Mississippi Burning ist ein treffender Titel für den neuen Film des
Engländers Alan Parker. Eine Menge Häuser werden Opfer des Feuers,
ausnahmslos bewohnt von Schwarzen. Sie sind das Hauptangriffsziel
marodierender weißer Männerhorden, die mit kompromißloser Grausamkeit
amerikanische Südstaatenideale durchsetzen wollen. Weiß sind diese
Überzeugungen, protestantisch, anti-jüdisch, anti -kommunistisch,
anti-liberal und brutal. Einem Huhn das Genick zu brechen sei schwieriger
als einen schwarzen Menschen zu töten, sagt da jemand in seinem
großkarierten Baumwollhemd, und niemand bezweifelt, daß alle so denken.

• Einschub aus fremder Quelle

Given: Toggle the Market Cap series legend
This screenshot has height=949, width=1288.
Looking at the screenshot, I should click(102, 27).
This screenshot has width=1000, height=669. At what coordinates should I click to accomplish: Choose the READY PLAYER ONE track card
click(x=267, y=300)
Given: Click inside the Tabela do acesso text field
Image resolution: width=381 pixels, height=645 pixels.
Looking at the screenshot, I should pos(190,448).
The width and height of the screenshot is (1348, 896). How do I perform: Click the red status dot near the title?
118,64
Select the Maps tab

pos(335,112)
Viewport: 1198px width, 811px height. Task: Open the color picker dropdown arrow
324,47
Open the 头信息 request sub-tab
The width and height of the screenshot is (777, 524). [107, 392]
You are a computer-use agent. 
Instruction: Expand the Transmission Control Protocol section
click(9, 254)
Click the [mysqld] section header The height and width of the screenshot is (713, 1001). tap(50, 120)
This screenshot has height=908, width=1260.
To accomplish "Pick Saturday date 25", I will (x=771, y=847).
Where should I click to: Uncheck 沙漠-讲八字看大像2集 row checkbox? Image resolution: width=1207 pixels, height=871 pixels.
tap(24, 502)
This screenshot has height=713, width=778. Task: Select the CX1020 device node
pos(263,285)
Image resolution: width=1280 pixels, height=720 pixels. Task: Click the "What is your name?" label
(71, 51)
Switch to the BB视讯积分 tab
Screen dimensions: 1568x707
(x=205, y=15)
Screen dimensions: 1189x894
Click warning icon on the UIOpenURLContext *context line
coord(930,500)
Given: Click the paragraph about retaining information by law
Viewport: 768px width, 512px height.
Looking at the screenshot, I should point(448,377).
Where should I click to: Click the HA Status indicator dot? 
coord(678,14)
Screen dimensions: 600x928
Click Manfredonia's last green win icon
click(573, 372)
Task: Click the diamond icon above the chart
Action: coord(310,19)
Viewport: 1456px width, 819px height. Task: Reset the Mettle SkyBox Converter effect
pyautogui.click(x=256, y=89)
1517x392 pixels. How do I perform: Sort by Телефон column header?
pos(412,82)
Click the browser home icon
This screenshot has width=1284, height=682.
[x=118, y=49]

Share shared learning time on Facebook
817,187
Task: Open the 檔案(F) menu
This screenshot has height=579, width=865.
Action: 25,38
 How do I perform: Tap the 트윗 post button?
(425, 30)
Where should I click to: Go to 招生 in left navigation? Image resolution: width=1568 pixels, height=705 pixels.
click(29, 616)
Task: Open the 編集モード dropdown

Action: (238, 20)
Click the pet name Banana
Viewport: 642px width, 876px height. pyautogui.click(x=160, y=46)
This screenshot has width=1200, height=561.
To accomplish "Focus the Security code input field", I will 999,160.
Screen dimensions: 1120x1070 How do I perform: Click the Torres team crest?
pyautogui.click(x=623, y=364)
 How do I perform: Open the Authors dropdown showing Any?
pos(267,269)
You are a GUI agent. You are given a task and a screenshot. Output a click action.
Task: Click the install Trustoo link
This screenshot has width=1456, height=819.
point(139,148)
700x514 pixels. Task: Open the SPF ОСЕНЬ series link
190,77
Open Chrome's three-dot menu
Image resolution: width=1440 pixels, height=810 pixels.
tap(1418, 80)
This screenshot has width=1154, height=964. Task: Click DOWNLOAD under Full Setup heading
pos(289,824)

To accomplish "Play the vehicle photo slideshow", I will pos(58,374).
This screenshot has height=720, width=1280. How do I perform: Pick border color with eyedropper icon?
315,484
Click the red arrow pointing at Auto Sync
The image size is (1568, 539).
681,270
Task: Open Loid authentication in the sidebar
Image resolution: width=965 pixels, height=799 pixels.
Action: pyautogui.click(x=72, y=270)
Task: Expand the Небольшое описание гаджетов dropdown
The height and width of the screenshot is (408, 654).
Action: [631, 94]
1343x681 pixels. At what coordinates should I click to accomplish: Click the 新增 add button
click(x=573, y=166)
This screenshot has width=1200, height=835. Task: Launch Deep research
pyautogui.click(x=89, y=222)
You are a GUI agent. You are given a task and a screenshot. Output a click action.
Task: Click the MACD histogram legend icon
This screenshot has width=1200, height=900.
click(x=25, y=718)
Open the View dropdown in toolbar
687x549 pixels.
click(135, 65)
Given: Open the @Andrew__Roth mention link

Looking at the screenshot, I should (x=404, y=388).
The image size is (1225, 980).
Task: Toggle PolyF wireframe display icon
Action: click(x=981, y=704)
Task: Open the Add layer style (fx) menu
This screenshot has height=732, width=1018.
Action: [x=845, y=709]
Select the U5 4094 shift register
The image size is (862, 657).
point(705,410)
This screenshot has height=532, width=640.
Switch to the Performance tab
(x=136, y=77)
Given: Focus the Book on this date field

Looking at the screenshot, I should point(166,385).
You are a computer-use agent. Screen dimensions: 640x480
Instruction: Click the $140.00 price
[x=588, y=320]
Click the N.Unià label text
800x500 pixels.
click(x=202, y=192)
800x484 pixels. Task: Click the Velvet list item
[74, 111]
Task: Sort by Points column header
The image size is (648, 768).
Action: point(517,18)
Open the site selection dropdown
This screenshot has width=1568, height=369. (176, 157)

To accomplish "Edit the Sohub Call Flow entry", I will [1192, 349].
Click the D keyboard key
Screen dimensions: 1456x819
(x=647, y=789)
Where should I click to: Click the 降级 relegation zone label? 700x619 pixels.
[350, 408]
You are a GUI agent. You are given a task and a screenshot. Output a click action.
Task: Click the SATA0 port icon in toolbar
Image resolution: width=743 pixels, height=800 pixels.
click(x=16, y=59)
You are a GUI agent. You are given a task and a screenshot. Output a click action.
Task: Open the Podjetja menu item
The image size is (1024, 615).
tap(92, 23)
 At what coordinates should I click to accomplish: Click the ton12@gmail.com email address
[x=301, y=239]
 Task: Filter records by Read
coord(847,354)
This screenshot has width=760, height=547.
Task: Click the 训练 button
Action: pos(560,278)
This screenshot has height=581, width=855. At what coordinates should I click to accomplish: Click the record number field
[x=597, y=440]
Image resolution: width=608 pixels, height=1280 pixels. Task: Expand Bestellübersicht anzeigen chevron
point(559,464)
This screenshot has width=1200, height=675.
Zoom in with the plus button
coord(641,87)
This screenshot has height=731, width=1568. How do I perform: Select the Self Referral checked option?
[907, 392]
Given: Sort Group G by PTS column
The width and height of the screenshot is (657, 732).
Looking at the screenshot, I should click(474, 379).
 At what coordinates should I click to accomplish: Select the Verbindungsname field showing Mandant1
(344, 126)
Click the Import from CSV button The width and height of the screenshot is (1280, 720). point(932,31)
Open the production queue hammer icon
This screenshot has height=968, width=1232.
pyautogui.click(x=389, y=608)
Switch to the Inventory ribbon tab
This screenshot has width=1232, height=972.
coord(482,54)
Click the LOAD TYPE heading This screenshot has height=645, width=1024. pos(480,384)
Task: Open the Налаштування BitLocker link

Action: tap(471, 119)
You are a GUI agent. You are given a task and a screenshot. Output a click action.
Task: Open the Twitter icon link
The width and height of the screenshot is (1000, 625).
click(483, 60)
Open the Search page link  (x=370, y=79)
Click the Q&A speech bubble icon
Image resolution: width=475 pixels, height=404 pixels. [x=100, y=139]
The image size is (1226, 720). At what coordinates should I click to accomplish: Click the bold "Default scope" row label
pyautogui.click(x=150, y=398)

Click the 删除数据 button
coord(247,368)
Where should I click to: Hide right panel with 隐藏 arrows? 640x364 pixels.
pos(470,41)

„Wenn Du nicht einmal besser bist, als ein Nigger, was zählst Du dann?“
Niggaaar heißt es im schwülen Mississippi-Dialekt und der es sagt, scheint
einer dieser auf alt getrimmten Jeans-Werbungen entsprungen zu sein. Ein
steingesichtiger Stiernacken mit rasiertem Seitenschädel und
wettergebräuntem Gesicht. Roh, mit schweren, klobigen Bewegungen. Ein
Klotzkopf. Ein grobschlächtiger Kerl. Ein Rassist, der auch mordet. Parkers
Modellierung der Charaktere ist glaubwürdig. Sie allein kann ein Grund
sein, ins Kino zu gehen.
Die Feuersbrunst zu Beginn wird durch ein anderes schreckliches Ereignis
abgelöst. Ein Auto mit drei jungen Männern wird auf einer nächtlich fahlen
Landstraße verfolgt. Gerade waren die Bügerrechtler aus dem
Polizeigewahrsam entlassen worden, nur die Beamten konnten also die
Umstände wissen. Taschenlampen blenden in ängstliche Gesichter, als das
Fahrzeug anhält, danach fallen Schüsse. Mississippi Burning ist ein Film
der Angst vor der nächsten Szene. Es dominieren Lichtkompositionen mit
scharfen Konturen, die allein eine ständige Bedrohlichkeit herstellen.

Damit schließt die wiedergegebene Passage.